Récemment, l'administration Trump a déclaré vouloir examiner les dossiers d'immigration des ressortissants américains d'origine somalienne, à la suite d'accusations de détournement massif de fonds, révélé par une vidéo virale. Cette décision est directement liée à une affaire de fraude aux aides publiques qui a éclaté au Minnesota, où plus de 300 millions de dollars auraient été abusivement réclamés par des individus dans le cadre de programmes de distribution de repas pour enfants.
Selon Tricia McLaughlin, secrétaire adjointe à la Sécurité intérieure, « obtenir la citoyenneté sur une base frauduleuse peut mener à une dénaturalisation ». Cette affirmation fait écho à un événement survenu pendant la pandémie de Covid-19 qui a attiré l'attention sur la communauté somalienne, déjà fragile. Au cœur de cette affaire, 98 personnes ont été inculpées, dont 85 sont d'origine somalienne, selon les déclarations de la ministre de la Justice, Pam Bondi.
L'effet boule de neige de la vidéo virale
Le débat autour de cette affaire a pris de l'ampleur après que l'ancien président Donald Trump ait qualifié la Somalie de « pays pourri ». Sa déclaration a amplifié le sentiment anti-immigration au sein des cercles républicains, notamment avec l'afflux d'informations relayées sur des plateformes comme Fox News.

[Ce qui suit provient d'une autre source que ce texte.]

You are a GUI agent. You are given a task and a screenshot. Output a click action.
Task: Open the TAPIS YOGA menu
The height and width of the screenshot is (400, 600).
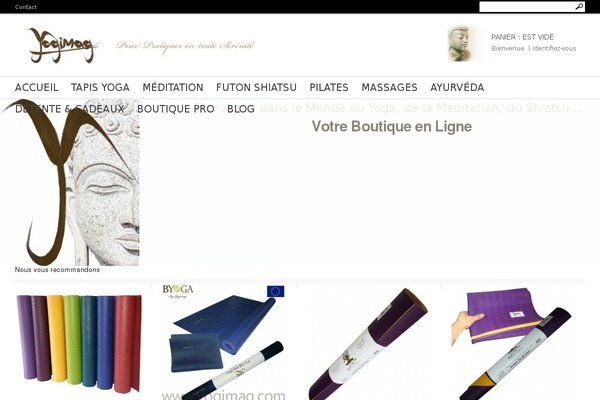coord(100,87)

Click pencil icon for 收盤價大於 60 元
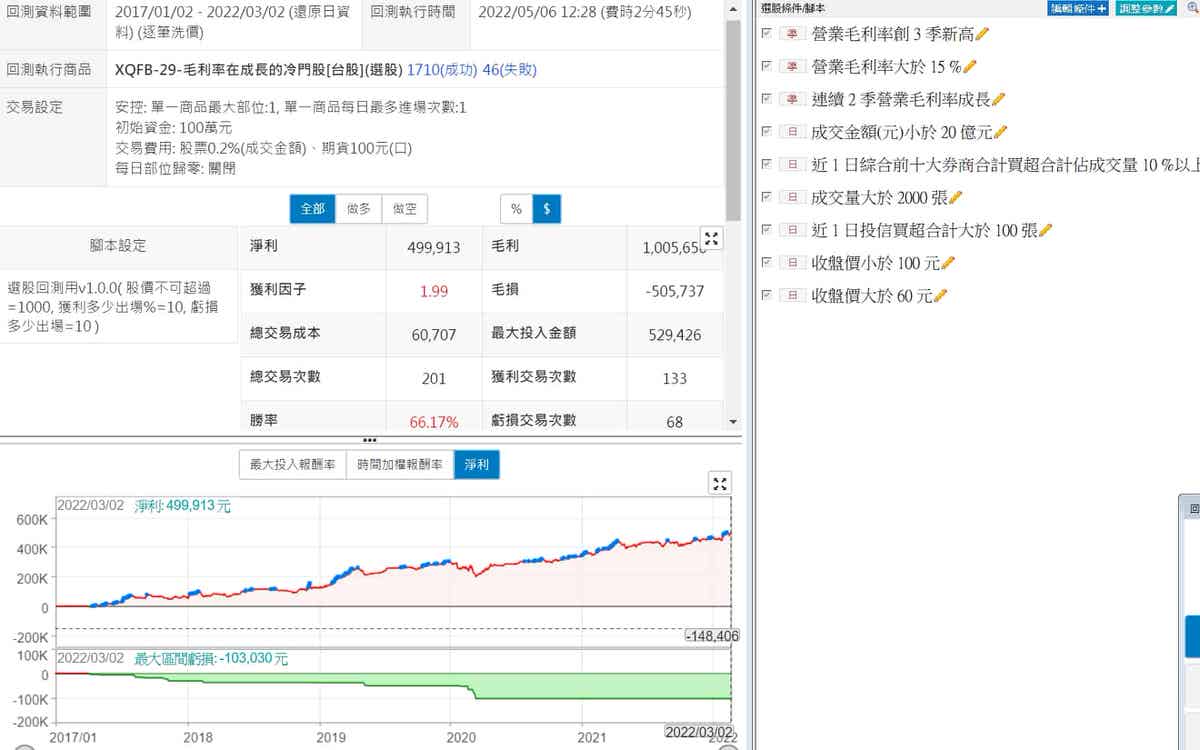coord(940,296)
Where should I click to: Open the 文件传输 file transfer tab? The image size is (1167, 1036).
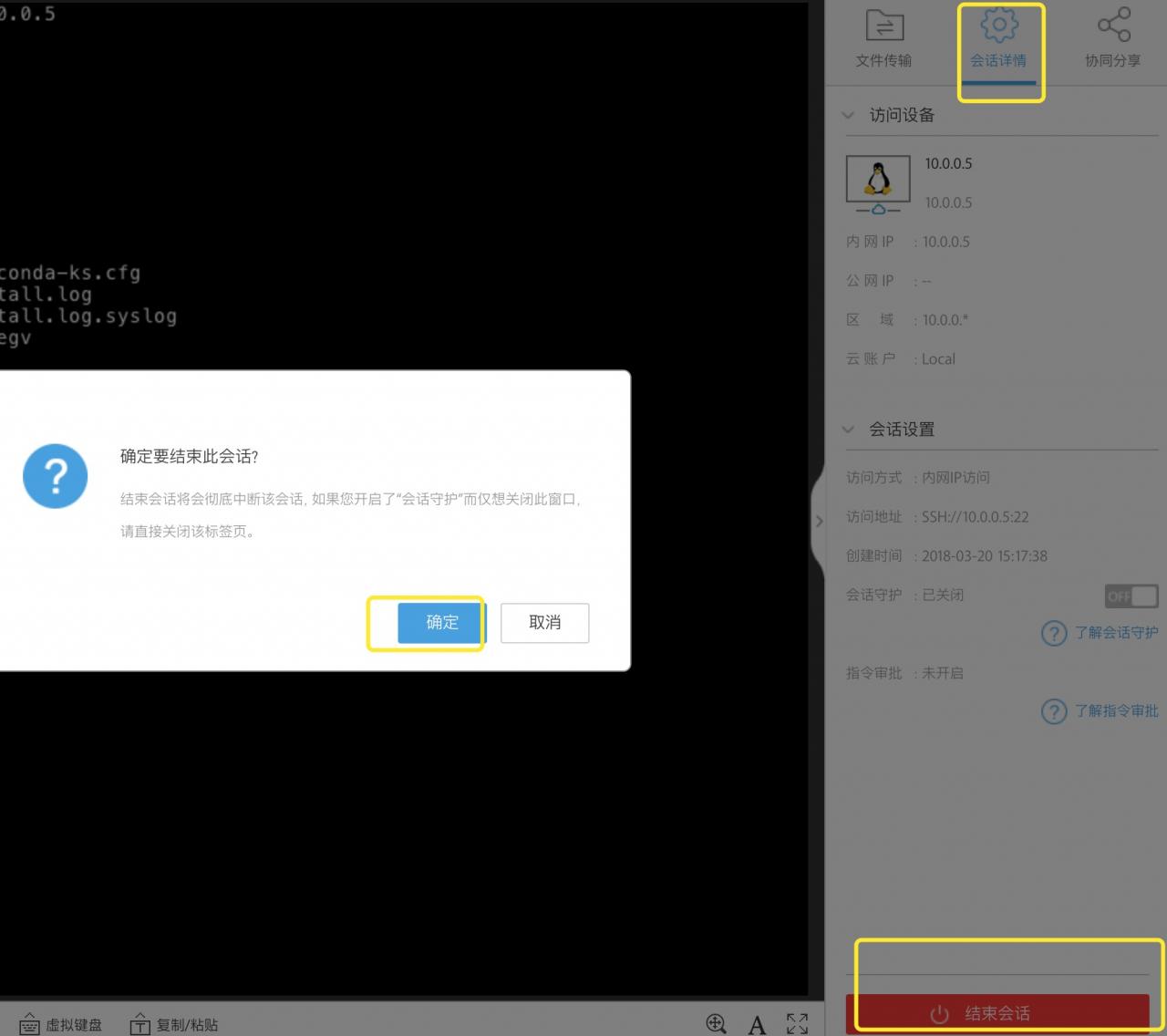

Une vidéo publiée par l'influenceur conservateur Nick Shirley, vue par des millions de personnes, a ravivé les soupçons de détournement d'argent public destinés aux crèches. Cette vidéo témoigne d'un climat politique de plus en plus polarisé, où les accusations de fraude alimentent les critiques sur la politique sociale et migratoire américaine.
Politique et responsabilité locale
Les républicains, dont des élus locaux, pointent du doigt les autorités démocrates du Minnesota, les accusant d'avoir ignoré d'innombrables alertes concernant ces fraudes pour ne pas risquer d'être perçus comme racistes ou islamophobes. Kristin Robbins, élue républicaine, déclare : « Ils protégeaient un électorat qui ne voulait pas faire face à ces problèmes. » En revanche, le gouverneur démocrate Tim Walz a fermement rejeté ces accusations.
Des médias conservateurs ont également avancé des allégations selon lesquelles les fonds détournés auraient été utilisés pour financer des groupes islamistes comme les shebabs en Somalie, une accusation que le procureur en charge du dossier a démentie.
Par ailleurs, Donald Trump a intensifié ses attaques en affirmant que la Somalie est l'un des pays les plus corrompus au monde, utilisant cette polémique pour justifier des politiques d'immigration plus strictes qui touchent également la communauté somalienne vivant aux États-Unis.